The expectation by virtually everyone is that the court will overturn marriage bans, and the response from the religious right has been…well, if not apoplectic, certainly defiant. Ronnie Floyd, president of the Southern Baptist Convention, said at a recent meeting of the convention (where the SBC passed a resolution in which they – and don’t be shocked here – vowed to keep supporting the homophobic status quo regarding marriage equality) that he said he would never officiate a gay wedding, conjuring up the spirit of Dietrich Bonhoeffer in the process. (His gay friends are presumably devastated.)
And then there’s a bunch of religious righters vowing to “defy” any ruling that overturns gay marriage bans.
But the resistance isn’t just coming from religious groups. It’s also coming from government officials, such as Alabama Supreme Court Chief Justice Roy Moore’s obfuscation in the wake of the 11th Circuit’s overturning of that state’s gay marriage ban. And North Carolina’s state legislature even managed to override their Republican governor’s veto to pass a law that allows local magistrates to decline to issue marriage licenses that violate their religious beliefs.
In the past few months, though, these Republican-controlled state legislatures have gotten even more creative. In Oklahoma, the state House passed H.B. 1125, which – at first – eliminated marriage licenses in favor of “certificates of marriage” submitted by clergy alone and subsequently prohibited judges from issuing such certificates. (The bill’s sponsor, under pressure to pull the legislation entirely, amended it so that judges could officiate weddings again. This move has been widely seen as confusing and contradictory, at best.) That bill currently languishes in the Senate Rules committee and has not come to a vote in that chamber.
And just this past week, Republicans in Michigan put forth legislation to require clergy to sign off on a marriage license, taking that responsibility entirely out of the hands of municipal and judicial officials.
As someone who’s still fighting this battle at the state level, this might seem like reason to be discouraged.

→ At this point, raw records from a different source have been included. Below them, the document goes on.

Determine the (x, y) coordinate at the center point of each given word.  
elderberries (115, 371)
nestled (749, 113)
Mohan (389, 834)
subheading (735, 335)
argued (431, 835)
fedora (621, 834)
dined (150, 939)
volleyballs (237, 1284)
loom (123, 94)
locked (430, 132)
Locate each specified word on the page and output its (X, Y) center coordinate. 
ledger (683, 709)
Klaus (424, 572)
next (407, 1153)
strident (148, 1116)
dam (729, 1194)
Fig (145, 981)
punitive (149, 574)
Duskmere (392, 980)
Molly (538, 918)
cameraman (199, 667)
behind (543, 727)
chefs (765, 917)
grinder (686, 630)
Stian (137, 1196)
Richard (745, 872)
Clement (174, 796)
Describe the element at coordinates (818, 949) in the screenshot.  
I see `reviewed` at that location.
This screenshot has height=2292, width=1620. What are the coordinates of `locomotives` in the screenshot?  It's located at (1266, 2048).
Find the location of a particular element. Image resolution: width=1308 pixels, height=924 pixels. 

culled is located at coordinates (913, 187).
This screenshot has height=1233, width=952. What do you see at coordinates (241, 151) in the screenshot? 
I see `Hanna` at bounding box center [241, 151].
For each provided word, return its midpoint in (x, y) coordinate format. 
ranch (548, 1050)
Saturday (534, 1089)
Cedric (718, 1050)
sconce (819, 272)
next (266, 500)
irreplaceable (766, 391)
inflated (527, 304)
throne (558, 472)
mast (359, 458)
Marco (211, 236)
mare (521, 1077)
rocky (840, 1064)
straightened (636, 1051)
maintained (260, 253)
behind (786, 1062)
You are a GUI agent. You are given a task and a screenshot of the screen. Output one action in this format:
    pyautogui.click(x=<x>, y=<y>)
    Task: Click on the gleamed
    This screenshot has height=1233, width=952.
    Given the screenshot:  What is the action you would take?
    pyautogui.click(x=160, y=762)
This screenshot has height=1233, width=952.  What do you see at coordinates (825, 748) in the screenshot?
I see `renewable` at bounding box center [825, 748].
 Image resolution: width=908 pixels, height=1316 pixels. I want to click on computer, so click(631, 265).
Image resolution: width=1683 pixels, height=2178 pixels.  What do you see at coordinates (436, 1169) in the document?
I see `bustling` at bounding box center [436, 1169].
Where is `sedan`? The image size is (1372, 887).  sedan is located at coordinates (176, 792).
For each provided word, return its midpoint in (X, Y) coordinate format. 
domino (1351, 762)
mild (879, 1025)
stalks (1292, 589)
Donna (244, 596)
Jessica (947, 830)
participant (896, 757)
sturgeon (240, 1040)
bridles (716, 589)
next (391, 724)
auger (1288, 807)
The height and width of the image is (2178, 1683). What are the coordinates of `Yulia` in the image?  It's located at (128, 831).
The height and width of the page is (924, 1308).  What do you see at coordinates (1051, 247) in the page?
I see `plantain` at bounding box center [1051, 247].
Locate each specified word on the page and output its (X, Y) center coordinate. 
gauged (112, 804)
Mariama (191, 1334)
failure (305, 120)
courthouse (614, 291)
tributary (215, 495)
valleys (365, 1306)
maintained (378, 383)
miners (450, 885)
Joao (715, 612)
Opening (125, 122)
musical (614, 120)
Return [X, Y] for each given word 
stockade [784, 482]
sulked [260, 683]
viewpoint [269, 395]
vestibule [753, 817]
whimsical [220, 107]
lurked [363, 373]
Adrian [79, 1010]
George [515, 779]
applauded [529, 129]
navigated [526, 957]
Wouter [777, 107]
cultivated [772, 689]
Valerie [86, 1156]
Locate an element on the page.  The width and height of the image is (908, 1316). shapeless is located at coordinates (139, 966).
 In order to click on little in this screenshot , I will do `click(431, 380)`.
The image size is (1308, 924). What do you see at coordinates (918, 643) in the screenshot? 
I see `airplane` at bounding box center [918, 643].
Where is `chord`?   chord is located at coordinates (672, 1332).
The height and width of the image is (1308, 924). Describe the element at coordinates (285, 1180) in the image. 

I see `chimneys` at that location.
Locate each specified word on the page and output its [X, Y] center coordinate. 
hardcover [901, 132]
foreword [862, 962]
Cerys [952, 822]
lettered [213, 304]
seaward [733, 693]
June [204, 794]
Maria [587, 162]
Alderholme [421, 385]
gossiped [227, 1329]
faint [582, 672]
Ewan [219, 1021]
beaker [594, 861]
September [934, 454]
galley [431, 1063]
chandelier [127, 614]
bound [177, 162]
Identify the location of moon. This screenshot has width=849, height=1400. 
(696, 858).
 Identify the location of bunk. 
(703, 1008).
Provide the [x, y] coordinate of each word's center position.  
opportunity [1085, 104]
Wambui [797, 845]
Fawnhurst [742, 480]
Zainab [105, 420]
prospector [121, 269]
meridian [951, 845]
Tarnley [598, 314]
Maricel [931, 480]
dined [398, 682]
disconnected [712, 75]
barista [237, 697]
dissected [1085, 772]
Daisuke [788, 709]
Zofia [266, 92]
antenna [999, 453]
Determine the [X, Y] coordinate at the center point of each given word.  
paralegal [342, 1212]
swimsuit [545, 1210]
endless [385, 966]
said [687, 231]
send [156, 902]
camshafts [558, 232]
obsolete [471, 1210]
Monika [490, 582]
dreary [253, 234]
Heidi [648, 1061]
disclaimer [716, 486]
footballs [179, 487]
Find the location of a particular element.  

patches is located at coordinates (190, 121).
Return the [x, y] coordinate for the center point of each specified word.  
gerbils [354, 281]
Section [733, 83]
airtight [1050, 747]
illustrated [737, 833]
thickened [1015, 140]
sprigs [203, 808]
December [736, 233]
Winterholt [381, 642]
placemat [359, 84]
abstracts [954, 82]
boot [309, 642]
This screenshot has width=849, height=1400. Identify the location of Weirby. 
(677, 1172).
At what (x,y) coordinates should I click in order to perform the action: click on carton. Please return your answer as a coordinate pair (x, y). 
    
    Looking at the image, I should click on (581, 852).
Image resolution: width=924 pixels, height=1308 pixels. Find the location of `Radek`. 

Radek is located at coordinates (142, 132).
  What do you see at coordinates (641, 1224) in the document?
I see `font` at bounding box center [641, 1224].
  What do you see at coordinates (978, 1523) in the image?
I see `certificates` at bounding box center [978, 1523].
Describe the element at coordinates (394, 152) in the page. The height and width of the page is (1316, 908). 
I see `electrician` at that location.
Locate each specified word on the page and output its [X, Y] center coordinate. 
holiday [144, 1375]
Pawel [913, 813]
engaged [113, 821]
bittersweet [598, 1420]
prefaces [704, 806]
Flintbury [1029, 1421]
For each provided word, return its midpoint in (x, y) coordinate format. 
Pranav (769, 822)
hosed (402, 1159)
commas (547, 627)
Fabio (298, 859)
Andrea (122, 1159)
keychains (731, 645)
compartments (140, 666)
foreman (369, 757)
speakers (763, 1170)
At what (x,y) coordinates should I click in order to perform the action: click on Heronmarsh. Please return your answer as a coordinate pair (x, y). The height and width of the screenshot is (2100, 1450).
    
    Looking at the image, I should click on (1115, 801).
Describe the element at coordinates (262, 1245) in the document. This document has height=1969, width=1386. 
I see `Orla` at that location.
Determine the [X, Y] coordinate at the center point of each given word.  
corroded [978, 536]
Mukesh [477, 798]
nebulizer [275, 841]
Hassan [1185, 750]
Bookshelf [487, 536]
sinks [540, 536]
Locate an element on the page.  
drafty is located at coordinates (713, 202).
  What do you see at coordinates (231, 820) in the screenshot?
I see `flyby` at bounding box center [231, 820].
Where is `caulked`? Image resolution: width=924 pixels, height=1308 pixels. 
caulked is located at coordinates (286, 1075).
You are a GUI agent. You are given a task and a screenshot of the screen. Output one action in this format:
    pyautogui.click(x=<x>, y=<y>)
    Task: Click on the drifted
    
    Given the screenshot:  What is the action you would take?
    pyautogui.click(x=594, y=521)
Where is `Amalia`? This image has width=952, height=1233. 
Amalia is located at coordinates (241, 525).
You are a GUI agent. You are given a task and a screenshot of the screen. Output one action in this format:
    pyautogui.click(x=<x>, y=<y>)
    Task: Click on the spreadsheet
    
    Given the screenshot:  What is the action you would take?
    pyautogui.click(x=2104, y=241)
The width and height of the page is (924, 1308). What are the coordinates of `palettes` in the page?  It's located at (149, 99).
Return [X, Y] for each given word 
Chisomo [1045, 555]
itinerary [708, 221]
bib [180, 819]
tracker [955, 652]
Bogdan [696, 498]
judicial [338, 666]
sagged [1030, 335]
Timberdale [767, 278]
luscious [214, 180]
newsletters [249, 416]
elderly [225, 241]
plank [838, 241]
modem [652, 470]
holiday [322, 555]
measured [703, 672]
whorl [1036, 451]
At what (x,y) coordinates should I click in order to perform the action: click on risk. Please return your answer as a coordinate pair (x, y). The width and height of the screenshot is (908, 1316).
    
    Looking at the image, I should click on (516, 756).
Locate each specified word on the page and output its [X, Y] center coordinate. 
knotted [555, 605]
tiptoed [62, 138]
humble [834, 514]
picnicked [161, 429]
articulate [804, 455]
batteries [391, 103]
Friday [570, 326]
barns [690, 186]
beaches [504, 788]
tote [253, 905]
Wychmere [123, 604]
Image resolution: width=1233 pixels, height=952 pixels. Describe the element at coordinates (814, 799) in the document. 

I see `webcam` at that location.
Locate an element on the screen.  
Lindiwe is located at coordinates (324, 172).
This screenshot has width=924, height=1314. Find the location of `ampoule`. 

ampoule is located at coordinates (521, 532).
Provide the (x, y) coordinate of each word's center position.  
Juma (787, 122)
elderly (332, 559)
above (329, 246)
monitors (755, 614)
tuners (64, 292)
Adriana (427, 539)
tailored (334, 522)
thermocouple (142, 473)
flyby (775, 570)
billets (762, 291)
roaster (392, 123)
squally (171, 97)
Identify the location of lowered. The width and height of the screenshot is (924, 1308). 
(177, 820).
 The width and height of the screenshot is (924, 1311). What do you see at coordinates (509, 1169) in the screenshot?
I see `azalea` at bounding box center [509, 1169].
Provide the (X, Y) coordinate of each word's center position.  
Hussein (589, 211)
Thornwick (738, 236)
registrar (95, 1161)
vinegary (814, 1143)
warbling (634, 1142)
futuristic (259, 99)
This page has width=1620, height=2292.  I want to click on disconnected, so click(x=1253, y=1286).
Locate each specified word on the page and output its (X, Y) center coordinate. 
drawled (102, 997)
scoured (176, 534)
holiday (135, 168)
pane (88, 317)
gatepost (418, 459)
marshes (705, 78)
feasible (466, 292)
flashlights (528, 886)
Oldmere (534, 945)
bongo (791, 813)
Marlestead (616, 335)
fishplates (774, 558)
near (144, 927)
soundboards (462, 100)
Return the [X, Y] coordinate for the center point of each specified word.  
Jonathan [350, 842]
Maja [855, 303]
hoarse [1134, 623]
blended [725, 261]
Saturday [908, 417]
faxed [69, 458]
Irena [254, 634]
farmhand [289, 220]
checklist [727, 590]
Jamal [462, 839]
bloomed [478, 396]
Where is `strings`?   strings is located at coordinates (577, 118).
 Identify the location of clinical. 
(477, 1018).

After all, legislation like this pushes back not only against the inexorable path to marriage equality but even against the right of citizens to have a civil ceremony, let alone a secular one performed by a secular celebrant. This is the opposite of what I’ve been fighting for.
But I say this to any legislator who wants to push utterly unconstitutional bills like this:
Bring it on.
The marriage equality fight is almost certainly about to be lost, and soon. The fight for secular celebrants to be recognized proceeds slowly, but I believe that fight will move forward soon. The biggest obstacle we face, as I see it, is that too many people either don’t know that we’re pushing for this change or don’t care.
You know what could make them care? State legislators deciding to push legislation that gives religious groups the power of gatekeeper to marriage.
You know what could help us get our day in court? Judges hearing cases about clearly unconstitutional laws, in which we can also point out the additional injustice of being treated differently as celebrants just for not being religious.
Yes, the battle moves slowly. There’s been a little progress in Minnesota, and Oregon already has secular celebrant legislation through one chamber (it’s in the Rules Committee in the state Senate). Progress elsewhere is even slower.
But we are progressing on this front, and I don’t think Americans want to go backward. Attempts to pull us that direction are more likely to arouse frustration than to result in success for the myopic legislators trying to prevent the inevitable move away from bigotry and discrimination toward equality.
Consider the gauntlet thrown down. Your move, state legislators.